I feel like Attica could be that, at least for the 2021 crowd. There have been some excellent documentaries this year, tackling important subjects, or even just trying to encapsulate a moment in time for the world to see. Attica feels like the most important documentary I saw from last year, the one that got under my skin, and the one I’ll remember long after this. It’s high praise considering I had no audio description, but the way the interviews are assembled, and hearing each one of these various individuals revisit those few days, it is just impossible to not be connected and grounded.
It’s high praise, because I honestly already had two documentaries from this past year that I thought were near perfect (Summer Of Soul and LFG), so adding one more into the mix, it just means documentaries are still alive and well.
I would still encourage a blind audience to watch this film even without audio description, and let the interviews guide you. This story is edited to perfection. The interviews offer so much color of the event itself. And the documentary feels both current and timely while still reminding us of an event that too many of us know next to nothing about, and isn’t widely taught in schools as part of our history. But, perhaps, it should be.

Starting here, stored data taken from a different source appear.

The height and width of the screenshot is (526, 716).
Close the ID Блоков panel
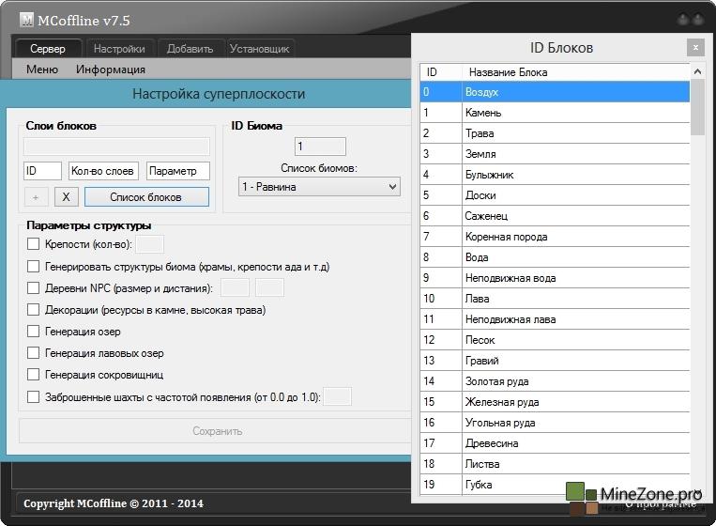694,47
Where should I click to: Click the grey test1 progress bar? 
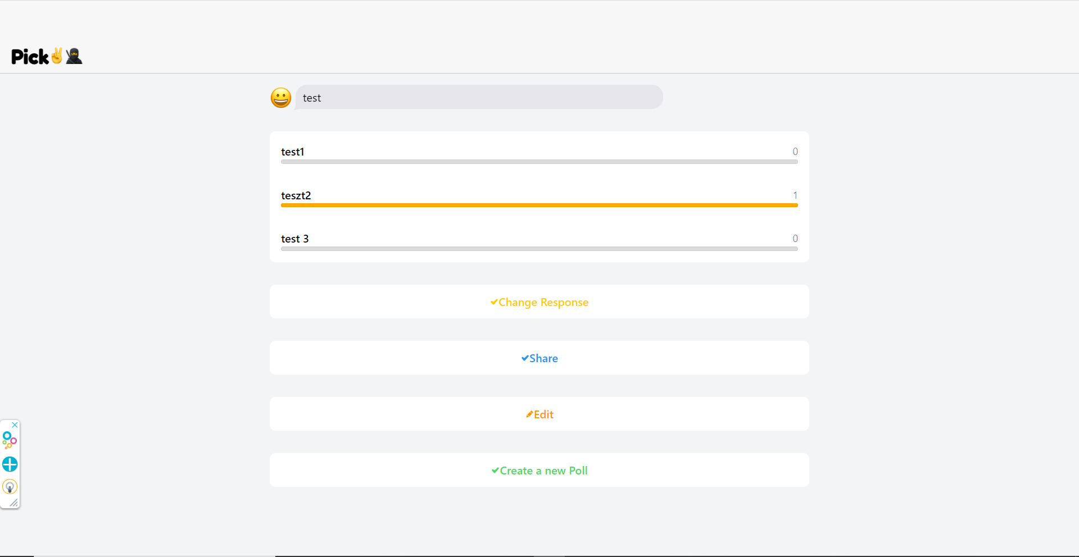539,162
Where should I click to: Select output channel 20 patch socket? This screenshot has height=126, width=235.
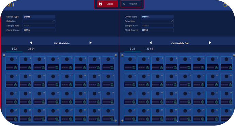click(171, 93)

What Doesn’t Work: As far as I can tell, everything works. The biggest flaw in this film is the lack of offered audio description, which could just be a failure of the services on which the film is offered. More often than not, it is actually the fault of the service. Especially with regards to Showtime, which never airs its product with audio description on its premium channels.

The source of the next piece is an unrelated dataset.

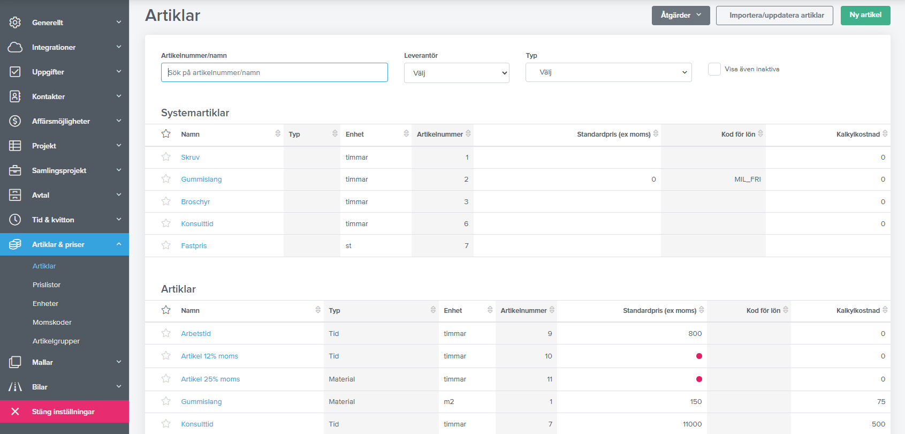
Task: Click the road icon for Bilar
Action: pos(15,387)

The Blind Perspective: As I’ve discussed, this is a rare exception where the film is so good, and the content is so important, that I would recommend watching the film anyway, even if it’s just to listen to the interviews (and the few archive footage moments that have audio). You will get a lot out of this, especially if you know next to nothing about the events at Attica.
Final perspective: It’s a fantastic documentary in a very tough field. Can a documentary centered around a prison riot win the Academy Award this year? Or will they go with the three time nominated Flee, or fan favorite Summer Of Soul or How The Revolution Could not Be Televised? I tend to pick a film that will stick with me, that I’ll have no problem recalling how it impacted me ten or twenty years from now. I’ll remember Attica.